On Thursday, his threat to shut down the Mexican border became the latest episode of presidential whiplash, as Trump offered a rambling and confusing explanation that instead of closing the border this week he will impose new tariffs — a year from now, possibly followed by a border closure, if Mexico doesn’t shape up.

“We’re going to give them a one-year warning and if the drugs don’t stop or largely stop, we’re going to put tariffs on Mexico and products, particularly cars. The whole ballgame is cars. It’s the big ballgame. With many countries it is cars. And if that doesn’t stop the drugs, we close the border,” Trump said during a White House photo opportunity.

He soon added that he would also put tariffs on Mexican-built cars if Mexico fails to halt the flow of illegal immigrants: “And if they don’t do it, we’re going to tax the cars and if that doesn’t work, we’re going to close the border.”

Last Friday, Trump had said: “There’s a very good likelihood that I’ll be closing the border next week.” Just Wednesday, less than 48 hours before his reversal, he had said shutting the border was imminent. “I’m ready to close it, if I have to close it,” he said.

The White House did not respond to HuffPost queries as to what, precisely, the president meant and why he was repeatedly putting forth policies only to change course on them soon afterward.

Monica deBolle, a trade expert at the Peterson Institute for International Economics, said she no longer tries to understand Trump’s words or motivations. “I don’t think it matters anymore,” she said. “But the reversal on the border means that at least that won’t be the issue derailing the economy.”
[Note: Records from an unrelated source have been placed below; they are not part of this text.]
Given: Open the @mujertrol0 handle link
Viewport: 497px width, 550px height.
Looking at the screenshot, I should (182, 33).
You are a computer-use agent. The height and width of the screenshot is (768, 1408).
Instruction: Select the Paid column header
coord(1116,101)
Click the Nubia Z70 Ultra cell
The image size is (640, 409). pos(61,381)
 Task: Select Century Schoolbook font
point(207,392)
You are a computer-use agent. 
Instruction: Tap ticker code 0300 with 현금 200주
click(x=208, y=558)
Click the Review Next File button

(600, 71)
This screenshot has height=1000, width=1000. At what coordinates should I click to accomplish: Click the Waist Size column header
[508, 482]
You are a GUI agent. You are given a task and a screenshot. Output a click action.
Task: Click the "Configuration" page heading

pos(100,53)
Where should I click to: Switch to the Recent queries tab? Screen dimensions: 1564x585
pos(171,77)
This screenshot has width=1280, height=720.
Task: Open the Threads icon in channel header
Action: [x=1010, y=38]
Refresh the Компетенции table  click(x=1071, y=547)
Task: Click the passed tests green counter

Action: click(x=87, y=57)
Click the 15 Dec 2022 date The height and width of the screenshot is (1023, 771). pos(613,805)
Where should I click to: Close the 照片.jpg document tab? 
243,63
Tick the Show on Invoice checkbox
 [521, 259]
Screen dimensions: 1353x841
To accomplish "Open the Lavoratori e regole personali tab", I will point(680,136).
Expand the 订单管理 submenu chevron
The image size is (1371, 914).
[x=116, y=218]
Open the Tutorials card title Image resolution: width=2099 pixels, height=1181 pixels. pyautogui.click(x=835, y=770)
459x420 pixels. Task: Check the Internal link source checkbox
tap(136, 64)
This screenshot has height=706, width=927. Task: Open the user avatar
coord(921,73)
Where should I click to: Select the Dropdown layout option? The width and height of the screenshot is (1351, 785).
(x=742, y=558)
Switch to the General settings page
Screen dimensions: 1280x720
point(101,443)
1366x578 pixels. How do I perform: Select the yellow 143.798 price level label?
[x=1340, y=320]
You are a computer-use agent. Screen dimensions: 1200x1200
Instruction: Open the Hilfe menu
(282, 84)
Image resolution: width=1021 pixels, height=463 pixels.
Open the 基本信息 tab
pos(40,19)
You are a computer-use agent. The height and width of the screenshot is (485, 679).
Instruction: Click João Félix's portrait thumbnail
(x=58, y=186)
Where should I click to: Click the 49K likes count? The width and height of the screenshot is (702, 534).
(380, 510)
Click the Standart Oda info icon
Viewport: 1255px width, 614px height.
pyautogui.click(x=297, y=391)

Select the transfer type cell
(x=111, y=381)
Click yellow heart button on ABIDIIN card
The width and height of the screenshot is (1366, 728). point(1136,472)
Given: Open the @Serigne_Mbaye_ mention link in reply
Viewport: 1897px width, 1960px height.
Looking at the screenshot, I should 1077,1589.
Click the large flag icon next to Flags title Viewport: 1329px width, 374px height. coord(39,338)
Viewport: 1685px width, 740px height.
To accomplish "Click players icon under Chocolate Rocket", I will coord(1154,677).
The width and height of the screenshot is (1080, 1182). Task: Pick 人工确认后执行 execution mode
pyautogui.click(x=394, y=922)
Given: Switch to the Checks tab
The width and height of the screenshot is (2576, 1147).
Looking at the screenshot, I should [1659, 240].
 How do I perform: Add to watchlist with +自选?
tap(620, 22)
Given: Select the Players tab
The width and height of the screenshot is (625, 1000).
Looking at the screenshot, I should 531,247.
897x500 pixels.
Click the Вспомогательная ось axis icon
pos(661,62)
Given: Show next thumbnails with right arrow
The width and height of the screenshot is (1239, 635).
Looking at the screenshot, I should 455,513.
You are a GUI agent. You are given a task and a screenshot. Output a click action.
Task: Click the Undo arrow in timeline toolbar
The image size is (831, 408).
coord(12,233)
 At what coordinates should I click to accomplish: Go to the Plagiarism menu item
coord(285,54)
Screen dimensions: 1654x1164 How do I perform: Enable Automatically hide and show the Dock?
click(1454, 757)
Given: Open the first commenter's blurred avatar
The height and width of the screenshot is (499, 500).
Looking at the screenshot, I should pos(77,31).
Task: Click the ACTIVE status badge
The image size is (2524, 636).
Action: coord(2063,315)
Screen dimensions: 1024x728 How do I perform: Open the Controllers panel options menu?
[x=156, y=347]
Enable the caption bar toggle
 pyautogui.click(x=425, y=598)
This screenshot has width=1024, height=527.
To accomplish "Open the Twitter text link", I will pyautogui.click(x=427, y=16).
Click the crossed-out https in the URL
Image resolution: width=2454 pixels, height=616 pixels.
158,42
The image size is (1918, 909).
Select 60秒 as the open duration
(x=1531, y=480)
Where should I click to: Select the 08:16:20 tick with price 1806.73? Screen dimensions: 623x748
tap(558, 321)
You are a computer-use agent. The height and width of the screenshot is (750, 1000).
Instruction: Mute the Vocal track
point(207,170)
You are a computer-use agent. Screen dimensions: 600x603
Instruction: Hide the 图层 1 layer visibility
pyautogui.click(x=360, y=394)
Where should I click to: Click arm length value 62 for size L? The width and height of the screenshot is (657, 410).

In each of the recent policy reversals, experts both inside and outside of government had to persuade Trump that what he was proposing was a bad idea. With Syria, officials from the Defense Department and State Department explained that a sudden and complete withdrawal from Syria, as Trump had ordered in December, could undo much of the work of retaking territory that had been controlled by the Islamic State terror group. The timetable for withdrawal was stretched out over many months, and at least 400 of the original 2,000 troops will remain.

Similarly, Trump decided to talk up replacing the Affordable Care Act in response to media coverage of his administration’s new legal effort to get the law overturned entirely, which would take health care coverage away from tens of millions of Americans.

“The Republican Party will soon be known as the party of health care,” he said last week — but then quickly reversed himself after Senate Majority Leader Mitch McConnell said he had no interest in reprising that fight. On Monday, Trump wrote on Twitter that the new plan would be drawn up in the coming year and a half: “Vote will be taken right after the Election when Republicans hold the Senate & win back the House.”

And on the matter of the border, Trump was irritated by the rising number of border crossings by Central American asylum seekers and demanded that Mexico do more to stop it from happening or that he would close the border, possibly to all traffic. American business groups, including auto manufacturers and farmers, warned that doing so would devastate them and, in turn, tank the entire economy — a message that Trump’s economic advisers appear to have successfully sold.

Trump, of course, has not always reversed himself because of pressure from fellow Republicans. He was advised not to force a government shutdown in December, but did so anyway as a way to force Congress to provide funding for a border wall that he originally promised Mexico would pay for. The 35-day shutdown ultimately ended after air traffic controllers calling in sick dramatically slowed operations at LaGuardia, Trump’s home airport in New York City. Trump did not get any money for his wall.

He was also advised not to declare a national emergency to raid money appropriated by Congress to the Defense Department for military base construction projects. He did that, as well, and wound up signing his very first veto on legislation that would have ended that emergency. His emergency declaration remains the subject of numerous lawsuits.